New tools, including myriad mobile apps, are helping pregnant women and new parents with prenatal and postnatal care. For instance, UnitedHealthcare’sBaby BlocksTM is a mobile incentive program now available to Medicaid beneficiaries in 14 states and people enrolled in employer-sponsored health plans. Users access interactive “baby blocks” via the app on their iPhones and Android smartphones that show their prenatal visit. Users can then earn rewards for following a prenatal- and postnatal-visit schedule, including gift cards, toys and diapers.
Encouraging a healthy and full-term pregnancy is the responsibility of parents and health professionals, and technology is helping make that possible. The last few weeks of pregnancy for many mothers can seem endless and often uncomfortable. But expectant parents should take the opportunity to learn just how important the last few remaining weeks are for their baby’s development and health.
We all know that our baby’s development is crucial during our pregnancy but most crucial is the last few weeks that is when the baby’s development and health is most important. Baby Blocks is a good resource for learning how to encourage a healthy full term pregnancy.
National Prematurity Awareness Month: A Time to Talk About the Risks Associated with Delivering Babies Before 39 Weeks
By: Sam Ho, M.D., chief medical officer, UnitedHealthcare
November is National Prematurity Awareness Month, an ideal time for families nationwide to think about the health of expectant mothers and babies, and to raise awareness of and increase safe and healthy pregnancies and deliveries.
One out of eight babies nationwide each year is born premature, according to the Centers for Disease Control & Prevention. Premature births represent a small percentage of all births; however, these infants comprise a large proportion of all infant deaths.
Appropriate prenatal and postnatal care is critically important for mothers’ and babies’ health. It is also important for mothers and families to understand the risks associated with elective deliveries before 39 weeks of gestation and their potential impact on infant health. The American College of Obstetricians and Gynecologists (ACOG) defines full-term as 39 weeks and advises against elective deliveries before that.
The potential complications involved with elective childbirth before 39 weeks are very real, yet some first-time mothers may be unaware of the risks.

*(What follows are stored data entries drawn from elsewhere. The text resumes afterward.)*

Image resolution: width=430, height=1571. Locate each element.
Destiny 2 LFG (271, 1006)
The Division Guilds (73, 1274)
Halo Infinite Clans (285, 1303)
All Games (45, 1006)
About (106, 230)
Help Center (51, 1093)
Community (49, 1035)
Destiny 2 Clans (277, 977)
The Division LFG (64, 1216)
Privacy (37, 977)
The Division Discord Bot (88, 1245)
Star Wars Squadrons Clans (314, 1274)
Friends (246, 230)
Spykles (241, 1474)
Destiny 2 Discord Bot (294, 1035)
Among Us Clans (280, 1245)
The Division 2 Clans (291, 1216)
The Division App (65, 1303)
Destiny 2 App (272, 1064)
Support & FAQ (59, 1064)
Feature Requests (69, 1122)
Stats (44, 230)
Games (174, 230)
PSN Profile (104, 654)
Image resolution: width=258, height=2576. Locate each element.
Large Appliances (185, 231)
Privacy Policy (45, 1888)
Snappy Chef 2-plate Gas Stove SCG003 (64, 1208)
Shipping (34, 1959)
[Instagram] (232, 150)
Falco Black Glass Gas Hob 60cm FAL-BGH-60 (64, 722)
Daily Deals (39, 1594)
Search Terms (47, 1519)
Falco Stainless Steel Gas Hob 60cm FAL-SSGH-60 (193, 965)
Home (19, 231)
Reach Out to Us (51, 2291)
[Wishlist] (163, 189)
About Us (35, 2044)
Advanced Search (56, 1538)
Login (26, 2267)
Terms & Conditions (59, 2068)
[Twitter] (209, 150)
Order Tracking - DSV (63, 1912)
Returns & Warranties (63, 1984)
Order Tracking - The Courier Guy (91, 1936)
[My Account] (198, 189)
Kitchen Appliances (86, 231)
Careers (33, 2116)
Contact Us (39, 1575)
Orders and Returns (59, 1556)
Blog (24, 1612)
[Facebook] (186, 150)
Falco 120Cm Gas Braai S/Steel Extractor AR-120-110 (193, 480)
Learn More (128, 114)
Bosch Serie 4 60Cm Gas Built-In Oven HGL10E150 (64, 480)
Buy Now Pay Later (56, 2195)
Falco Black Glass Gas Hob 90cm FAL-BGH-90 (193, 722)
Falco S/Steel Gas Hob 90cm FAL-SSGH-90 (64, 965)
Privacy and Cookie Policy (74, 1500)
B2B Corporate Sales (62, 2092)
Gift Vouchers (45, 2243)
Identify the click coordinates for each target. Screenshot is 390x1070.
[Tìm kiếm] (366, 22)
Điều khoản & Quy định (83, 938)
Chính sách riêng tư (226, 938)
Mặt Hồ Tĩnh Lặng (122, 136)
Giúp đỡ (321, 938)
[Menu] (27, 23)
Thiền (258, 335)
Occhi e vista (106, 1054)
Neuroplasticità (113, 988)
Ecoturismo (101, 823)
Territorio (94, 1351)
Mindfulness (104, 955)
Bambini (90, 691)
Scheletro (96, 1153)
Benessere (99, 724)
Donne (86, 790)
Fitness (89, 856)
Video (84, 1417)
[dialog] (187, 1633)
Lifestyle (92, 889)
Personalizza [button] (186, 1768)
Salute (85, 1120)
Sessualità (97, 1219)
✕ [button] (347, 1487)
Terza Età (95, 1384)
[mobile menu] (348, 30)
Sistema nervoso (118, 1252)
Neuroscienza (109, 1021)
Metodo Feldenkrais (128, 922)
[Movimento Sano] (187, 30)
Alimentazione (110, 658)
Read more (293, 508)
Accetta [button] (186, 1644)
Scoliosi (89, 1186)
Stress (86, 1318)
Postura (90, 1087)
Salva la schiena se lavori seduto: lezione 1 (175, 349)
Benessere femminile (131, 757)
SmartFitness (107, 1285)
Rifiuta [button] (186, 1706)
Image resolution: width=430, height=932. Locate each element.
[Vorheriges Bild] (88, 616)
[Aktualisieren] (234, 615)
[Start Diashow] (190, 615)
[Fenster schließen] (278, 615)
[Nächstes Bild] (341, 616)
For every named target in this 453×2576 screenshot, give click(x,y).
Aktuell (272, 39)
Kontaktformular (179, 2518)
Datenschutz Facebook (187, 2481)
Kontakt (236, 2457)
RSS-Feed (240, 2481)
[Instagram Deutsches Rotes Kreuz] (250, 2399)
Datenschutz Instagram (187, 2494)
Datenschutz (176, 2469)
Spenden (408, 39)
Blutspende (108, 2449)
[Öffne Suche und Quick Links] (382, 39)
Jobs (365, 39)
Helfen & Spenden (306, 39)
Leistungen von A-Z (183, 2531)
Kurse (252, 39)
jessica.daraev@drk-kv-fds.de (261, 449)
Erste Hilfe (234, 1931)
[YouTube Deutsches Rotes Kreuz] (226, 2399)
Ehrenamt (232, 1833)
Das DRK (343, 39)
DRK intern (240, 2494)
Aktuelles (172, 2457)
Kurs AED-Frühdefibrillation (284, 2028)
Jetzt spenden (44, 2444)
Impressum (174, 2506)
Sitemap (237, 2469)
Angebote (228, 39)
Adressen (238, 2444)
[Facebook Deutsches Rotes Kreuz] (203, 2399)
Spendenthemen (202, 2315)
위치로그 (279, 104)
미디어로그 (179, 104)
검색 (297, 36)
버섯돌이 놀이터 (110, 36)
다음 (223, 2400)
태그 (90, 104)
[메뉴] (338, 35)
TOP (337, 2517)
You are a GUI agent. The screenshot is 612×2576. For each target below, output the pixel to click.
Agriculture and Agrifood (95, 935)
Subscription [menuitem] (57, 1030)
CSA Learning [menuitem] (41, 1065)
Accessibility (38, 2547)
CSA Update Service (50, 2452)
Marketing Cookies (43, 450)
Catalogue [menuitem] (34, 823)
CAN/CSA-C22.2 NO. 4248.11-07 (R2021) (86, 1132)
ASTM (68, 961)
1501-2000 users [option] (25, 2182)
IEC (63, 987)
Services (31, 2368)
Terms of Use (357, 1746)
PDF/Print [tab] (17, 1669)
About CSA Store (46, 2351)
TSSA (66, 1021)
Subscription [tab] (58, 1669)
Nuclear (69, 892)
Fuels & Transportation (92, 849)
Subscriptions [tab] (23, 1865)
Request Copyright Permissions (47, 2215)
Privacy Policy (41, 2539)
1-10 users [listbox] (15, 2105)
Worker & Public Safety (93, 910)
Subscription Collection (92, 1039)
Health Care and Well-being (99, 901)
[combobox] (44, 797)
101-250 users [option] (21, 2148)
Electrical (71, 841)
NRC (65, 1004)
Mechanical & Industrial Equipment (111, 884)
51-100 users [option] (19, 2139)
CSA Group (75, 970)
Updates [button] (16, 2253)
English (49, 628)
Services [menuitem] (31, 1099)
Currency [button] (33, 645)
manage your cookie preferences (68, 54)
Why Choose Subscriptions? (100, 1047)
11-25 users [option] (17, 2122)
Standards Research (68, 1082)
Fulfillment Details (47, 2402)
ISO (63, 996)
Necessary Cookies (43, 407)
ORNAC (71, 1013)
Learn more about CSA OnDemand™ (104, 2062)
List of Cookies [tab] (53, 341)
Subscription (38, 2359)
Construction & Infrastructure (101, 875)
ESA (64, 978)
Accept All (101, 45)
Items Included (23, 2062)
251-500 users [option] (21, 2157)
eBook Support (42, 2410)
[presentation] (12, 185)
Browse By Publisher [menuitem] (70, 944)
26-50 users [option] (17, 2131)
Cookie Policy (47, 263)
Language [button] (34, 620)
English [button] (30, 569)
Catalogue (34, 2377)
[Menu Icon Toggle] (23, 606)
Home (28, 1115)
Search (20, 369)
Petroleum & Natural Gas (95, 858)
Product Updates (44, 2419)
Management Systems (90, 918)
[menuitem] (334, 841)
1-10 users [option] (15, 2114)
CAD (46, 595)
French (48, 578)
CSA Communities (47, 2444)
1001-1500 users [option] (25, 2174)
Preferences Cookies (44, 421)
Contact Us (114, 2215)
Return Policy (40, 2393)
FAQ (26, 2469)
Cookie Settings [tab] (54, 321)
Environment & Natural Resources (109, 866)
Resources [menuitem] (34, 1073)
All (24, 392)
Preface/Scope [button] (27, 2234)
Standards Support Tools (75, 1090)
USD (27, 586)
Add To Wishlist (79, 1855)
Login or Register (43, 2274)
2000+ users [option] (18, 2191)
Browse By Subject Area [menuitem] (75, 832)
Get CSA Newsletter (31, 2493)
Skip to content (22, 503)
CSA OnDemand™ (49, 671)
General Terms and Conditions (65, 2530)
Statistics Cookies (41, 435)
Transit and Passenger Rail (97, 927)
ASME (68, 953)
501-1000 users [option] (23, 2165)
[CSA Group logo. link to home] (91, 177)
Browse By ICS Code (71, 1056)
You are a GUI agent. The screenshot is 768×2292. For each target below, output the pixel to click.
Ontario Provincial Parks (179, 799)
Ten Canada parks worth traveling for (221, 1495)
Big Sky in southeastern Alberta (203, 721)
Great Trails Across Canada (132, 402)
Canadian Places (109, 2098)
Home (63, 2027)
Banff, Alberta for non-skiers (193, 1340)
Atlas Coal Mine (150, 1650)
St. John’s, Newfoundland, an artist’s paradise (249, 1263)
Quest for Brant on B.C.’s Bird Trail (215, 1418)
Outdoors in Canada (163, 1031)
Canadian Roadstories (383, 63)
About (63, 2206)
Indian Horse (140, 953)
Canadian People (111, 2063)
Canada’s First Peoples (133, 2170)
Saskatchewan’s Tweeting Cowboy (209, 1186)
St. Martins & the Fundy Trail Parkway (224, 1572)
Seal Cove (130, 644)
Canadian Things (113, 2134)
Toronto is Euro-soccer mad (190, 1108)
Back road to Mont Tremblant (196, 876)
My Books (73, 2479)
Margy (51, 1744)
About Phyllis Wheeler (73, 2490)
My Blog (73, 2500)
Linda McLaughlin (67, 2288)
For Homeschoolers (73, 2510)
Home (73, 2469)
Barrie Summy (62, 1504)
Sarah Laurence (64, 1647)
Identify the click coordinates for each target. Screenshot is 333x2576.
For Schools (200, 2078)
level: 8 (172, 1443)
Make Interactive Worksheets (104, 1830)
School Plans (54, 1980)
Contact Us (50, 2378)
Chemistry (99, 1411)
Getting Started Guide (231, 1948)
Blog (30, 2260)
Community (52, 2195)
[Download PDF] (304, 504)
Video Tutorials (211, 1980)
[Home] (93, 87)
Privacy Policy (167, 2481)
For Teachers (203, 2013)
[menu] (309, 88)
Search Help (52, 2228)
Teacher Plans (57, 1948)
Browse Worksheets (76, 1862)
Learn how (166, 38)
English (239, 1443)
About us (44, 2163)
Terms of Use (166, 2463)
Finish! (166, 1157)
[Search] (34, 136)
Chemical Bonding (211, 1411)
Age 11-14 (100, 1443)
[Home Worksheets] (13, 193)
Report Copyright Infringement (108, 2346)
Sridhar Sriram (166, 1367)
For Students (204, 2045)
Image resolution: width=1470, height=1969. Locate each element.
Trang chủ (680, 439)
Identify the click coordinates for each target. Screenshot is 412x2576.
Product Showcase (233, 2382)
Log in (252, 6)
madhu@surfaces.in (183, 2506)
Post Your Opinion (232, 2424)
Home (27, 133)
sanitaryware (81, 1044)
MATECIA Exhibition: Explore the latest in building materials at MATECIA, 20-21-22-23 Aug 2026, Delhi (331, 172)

Babies born before 39 weeks are more likely to have respiratory problems and developmental delays, according to numerous published studies.
A review of claims data by UnitedHealthcare showed that 48 percent of newborns admitted to the neonatal intensive care unit (NICU) at select hospitals were from scheduled admissions for delivery – many before 39 weeks of gestation. By being scheduled, or electively induced, these deliveries were prevented from progressing to full term. After sharing these findings, physicians and hospitals altered practice patterns and realized a 46-percent decrease in NICU admissions in the first three months.
The U.S. has the highest rate of preterm birth of any industrialized country. In 2013 more than 11 percent of births occurred before 37 week of gestation, earning the nation a “C” grade from the March of Dimes. Preterm birth and infant mortality rates have been improving in recent years, in part because of an effort to eliminate unnecessary deliveries before 39 weeks.
However, we need to do more. More than 1.3 million babies were delivered by cesarean section in 2011, with wide variation in C-section rates at hospitals nationwide, according to a new study from the University of Minnesota. The overall C-section rate was 33 percent, but the rate ranged between 19 and 48 percent at hospitals across the nation; the researchers could not identify evidence-based factors to explain the variation. C-section deliveries can carry a variety of risks, including infection, blood clots and problems in future pregnancies.